No question that DRAW 8 was developed with one eye on the World Wide Web. Entire DRAW pages can now be exported as HTML pages, there is a more robust JPEG export, better downsampling of 24-bit images to GIF format, and built-in FTP access from within DRAW itself. Also, PHOTO-PAINT is much more mature in its facility for creating animated GIF images.


FIGURE 2.12  These three strings of text are all linked. Impressive? Definitely. Useful? Doubt it.

These features will be covered in depth in Part V with three chapters dedicated to the creation of graphics for the World Wide Web.

Font Navigator

Veteran DRAW users will remember a version of FontMinder that shipped with DRAW 5, much to the delight of all typeface enthusiasts.

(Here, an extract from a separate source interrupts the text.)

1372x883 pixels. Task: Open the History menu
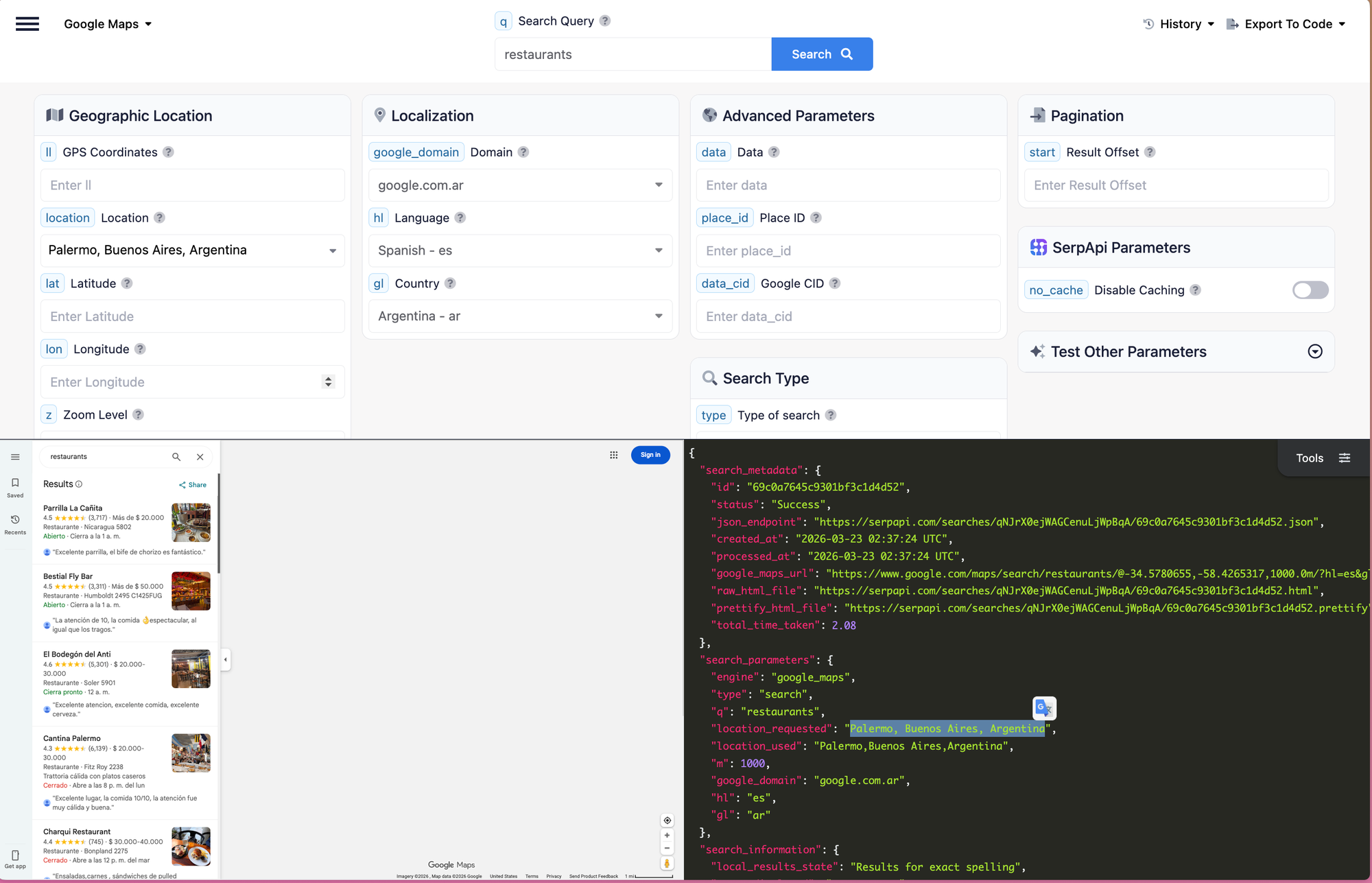coord(1179,24)
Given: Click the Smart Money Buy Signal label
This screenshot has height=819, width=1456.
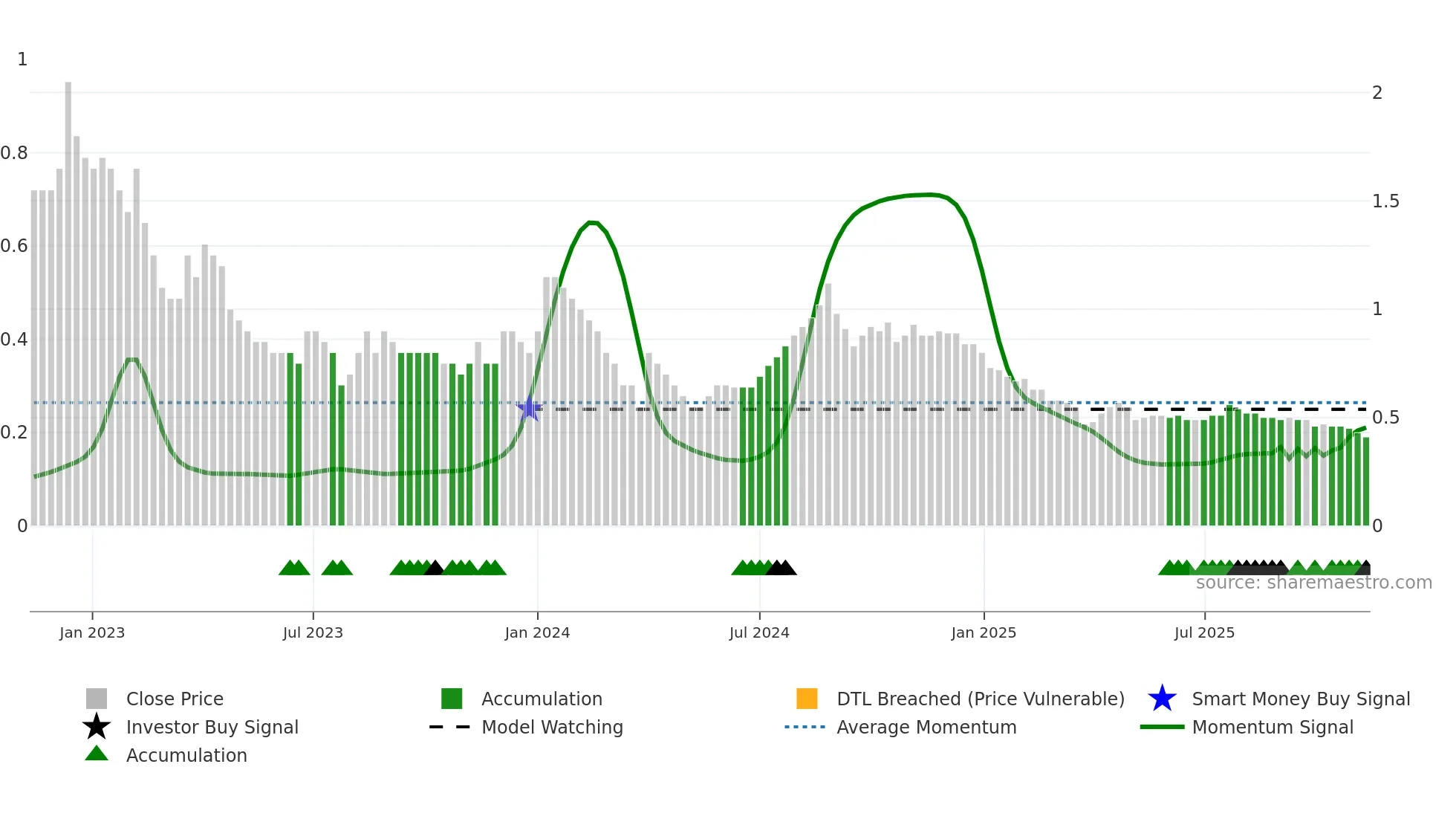Looking at the screenshot, I should pyautogui.click(x=1301, y=699).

But Ares sold its fine typeface management program to Adobe the following year, and DRAW users had a lean season in the typeface management department. Meanwhile, the original developers of FontMinder went to work for Bitstream and produced FontNavigator, an evolution of FontMinder, a copy of which is included with the program. You would be hard-pressed to find a comparable typeface management utility.

Backgrounds

When you set up your page, you can ask to include a solid or a bitmap-tiled background. This is very handy for Web page developers, and you can determine whether the background will be included in any print jobs or export operations.

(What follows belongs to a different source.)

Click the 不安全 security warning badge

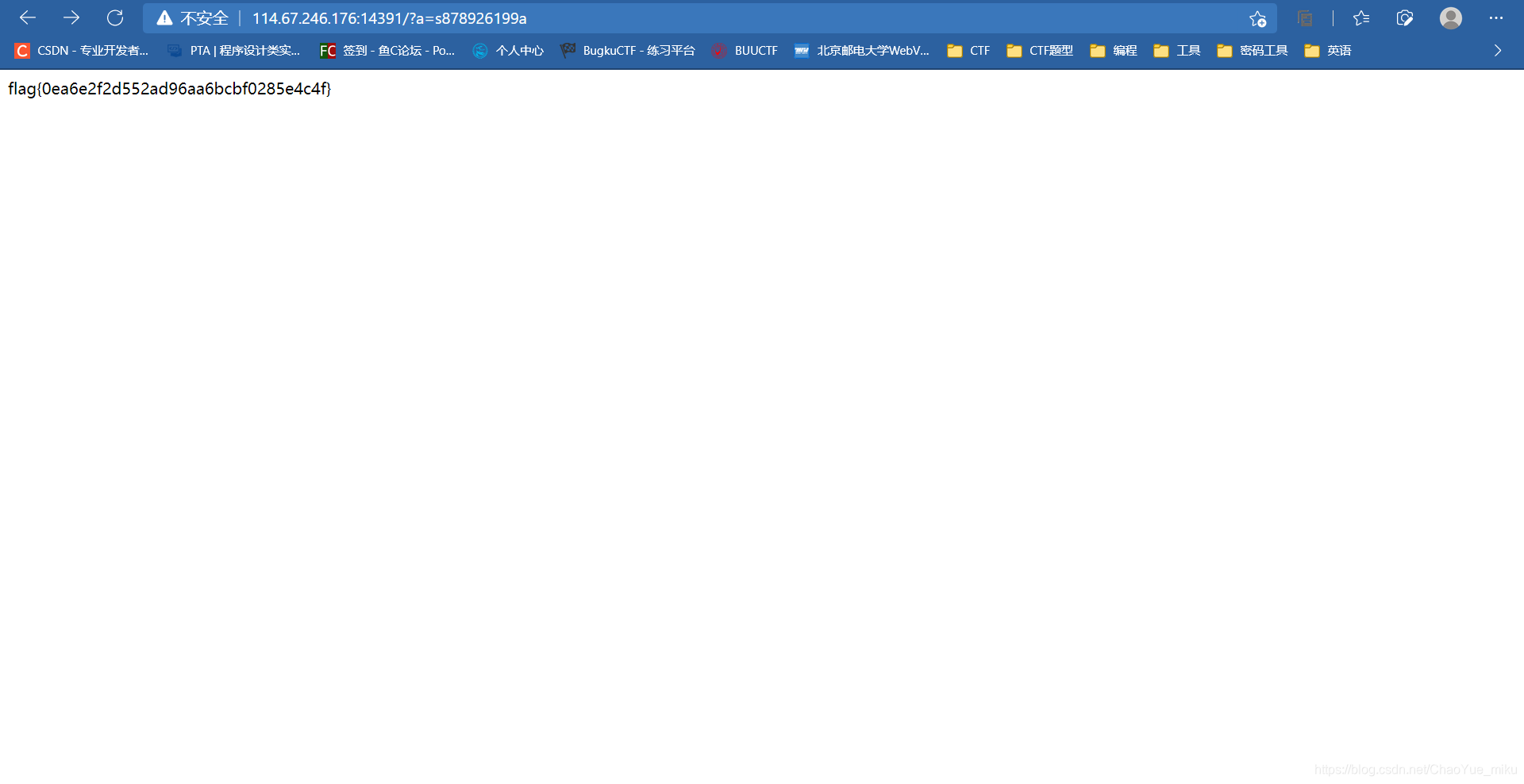click(193, 17)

When All Is Said and Done...

The final piece of commentary to be made about DRAW 8 is the timing of its release. Many users pointed to the 18-month development cycle (stretched from 12 months) as the primary reason for the success of DRAW 7. The extra six months gave Corel engineers more time to solidify the product and it gave users time to prepare. By prepare, we mean emotionally—versions of DRAW tend to shellshock users with their annual assault. Corel returned to the 12-month cycle to release DRAW 8 at the end of 1997, and this did not sit well with many users. Summing up this sentiment was Rebecca Austin, a user from Chicago and loyal reader of these books. “Tell them to cool their jets,” she writes. “If Corel really wants to keep us happy, they should stop making us run around in circles all the time. I just upgraded from 5 to 7, and I’m having a hard enough time getting all my hardware to adjust to the new version. I certainly don’t want to (and won’t) go through all of this again in a few months.”

Austin has put her finger on the one point that DRAW users keep coming back to over and over again: they get overwhelmed with the constant upgrading and don’t feel as if they ever get quality time to truly learn any one version. Irrespective of the intrinsic value of version 8, Corel’s quick trigger-finger might cloud an otherwise positive impression that the program merits.

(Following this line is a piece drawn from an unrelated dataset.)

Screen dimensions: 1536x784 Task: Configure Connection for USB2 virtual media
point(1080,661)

Otherwise, DRAW 8 should be seen as an evolutionary step, with some very significant productivity enhancements and a small handful of new features. Software continues to become more refined as the market matures, and version 8 is a clear indication of this thinking, with a streamlined interface, a central location for user settings, and a continual reliance on context-sensitivity to place the most important tools where they are most accessible.

CorelDRAW 9

If we had to choose one word to describe DRAW 9, it would be refined. This release is equal parts new features, redesigning, and problem-solving, and in all three departments, Corel seems to have kept a close focus on refinement of the finished product. As a result, we hold many aspects of this version in high regard.

One thing you won’t find in DRAW 9: lots of new effects. At least not in the conventional “Oh wow, gee whiz” sense. There is no new Squiggle effect or Node Discombobulator tool, and that suits us just fine. The improvements to this version are more subtle...and that suits us fine, too.